Daniel Frame

Personal information
- Full name: Daniel Frame
- Born: 7 June 1975 (age 51) Bathurst, New South Wales, Australia

Playing information
- Height: 6 ft 0 in (183 cm)
- Weight: 14 st 7 lb (92 kg)
- Position: Lock, Second-row
Club
| Years | Team | Pld | T | G | FG | P |
| 1998 | Melbourne Storm | 7 | 0 | 0 | 0 | 0 |
| 2000 | Dewsbury Rams | 15 | 7 | 0 | 0 | 28 |
| 2002–05 | Widnes Vikings | 114 | 26 | 0 | 0 | 104 |
|  | Total | 136 | 33 | 0 | 0 | 132 |

= Daniel Frame =

Australian rugby league footballer

Daniel Frame (born 7 June 1975) is an Australian former professional rugby league footballer who played in the 1990s and 2000s. He played for the Melbourne Storm in 1998, then went over to England to play with the Widnes Vikings from 2002 to 2005.

==Playing career==
Originally from the Central Coast, Frame played his junior football with Wyong Roos.
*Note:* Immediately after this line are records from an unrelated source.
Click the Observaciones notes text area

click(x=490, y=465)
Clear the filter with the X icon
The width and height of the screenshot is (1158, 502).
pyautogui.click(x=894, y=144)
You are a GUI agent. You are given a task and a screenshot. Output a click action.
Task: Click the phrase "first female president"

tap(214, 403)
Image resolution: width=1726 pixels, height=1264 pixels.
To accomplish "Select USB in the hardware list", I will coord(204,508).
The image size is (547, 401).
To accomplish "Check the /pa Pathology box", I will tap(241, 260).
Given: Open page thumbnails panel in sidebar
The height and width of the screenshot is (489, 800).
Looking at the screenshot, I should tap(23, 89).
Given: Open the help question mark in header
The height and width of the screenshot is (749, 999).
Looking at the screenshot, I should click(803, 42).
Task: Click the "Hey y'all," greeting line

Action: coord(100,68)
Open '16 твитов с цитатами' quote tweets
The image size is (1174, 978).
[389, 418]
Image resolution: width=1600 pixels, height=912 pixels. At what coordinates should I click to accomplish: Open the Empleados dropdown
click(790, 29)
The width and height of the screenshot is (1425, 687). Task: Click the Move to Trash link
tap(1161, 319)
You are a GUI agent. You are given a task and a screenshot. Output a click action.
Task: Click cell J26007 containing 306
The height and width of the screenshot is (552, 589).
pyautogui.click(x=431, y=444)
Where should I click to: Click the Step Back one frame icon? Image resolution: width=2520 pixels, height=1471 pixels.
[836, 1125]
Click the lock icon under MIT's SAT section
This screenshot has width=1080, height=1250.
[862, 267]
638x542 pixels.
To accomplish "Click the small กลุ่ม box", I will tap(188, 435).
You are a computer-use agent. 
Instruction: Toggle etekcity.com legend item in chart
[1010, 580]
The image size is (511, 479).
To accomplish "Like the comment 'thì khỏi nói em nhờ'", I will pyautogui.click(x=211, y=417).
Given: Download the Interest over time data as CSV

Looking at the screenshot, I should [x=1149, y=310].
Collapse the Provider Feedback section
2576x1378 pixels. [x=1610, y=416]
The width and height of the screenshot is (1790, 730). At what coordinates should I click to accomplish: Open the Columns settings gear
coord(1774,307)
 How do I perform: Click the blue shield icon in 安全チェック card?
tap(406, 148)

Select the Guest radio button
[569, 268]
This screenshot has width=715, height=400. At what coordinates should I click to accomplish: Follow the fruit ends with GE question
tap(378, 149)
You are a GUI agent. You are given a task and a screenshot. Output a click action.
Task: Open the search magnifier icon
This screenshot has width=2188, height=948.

A , Frame made his first grade debut for Melbourne Storm in round 15 of the 1998 NRL season against North Queensland Cowboys. He would play seven matches for the club in 1998, and was part of a minor controversy when caught on the sidelines during a match wearing a paper mask of then suspended teammate Rodney Howe. Playing for Melbourne's feeder club Norths Devils, Frame was a member of the Devils 1998 Queensland Cup winning team.

Frame remained with Melbourne during the 1999 season, but only featured in matches for Norths Devils. Frame would play a representative game for the Queensland Residents rugby league team against NSW in 1999. He was released at the end of the 1999 season.

Moving to England, Frame played for Dewsbury Rams during the Rams 2000 Northern Ford Premiership campaign, playing in the club's 13–12 win in the premiership final against Leigh. After a season back in Australia with Wynnum-Manly Seagulls, in late 2001 he joined Widnes Vikings, after the Vikings were promoted to Super League.

Frame would go on to play four seasons with Widnes, scoring the club's first try in the 2002 Super League season. He would qualify as a non-import player in 2003 after it was found that his mother was from Hull and Frame gained British citizenship.

After Widnes were relegated from Super League in 2005, Frame returned to Australia, later playing in the Newcastle Rugby League competition with Lakes United.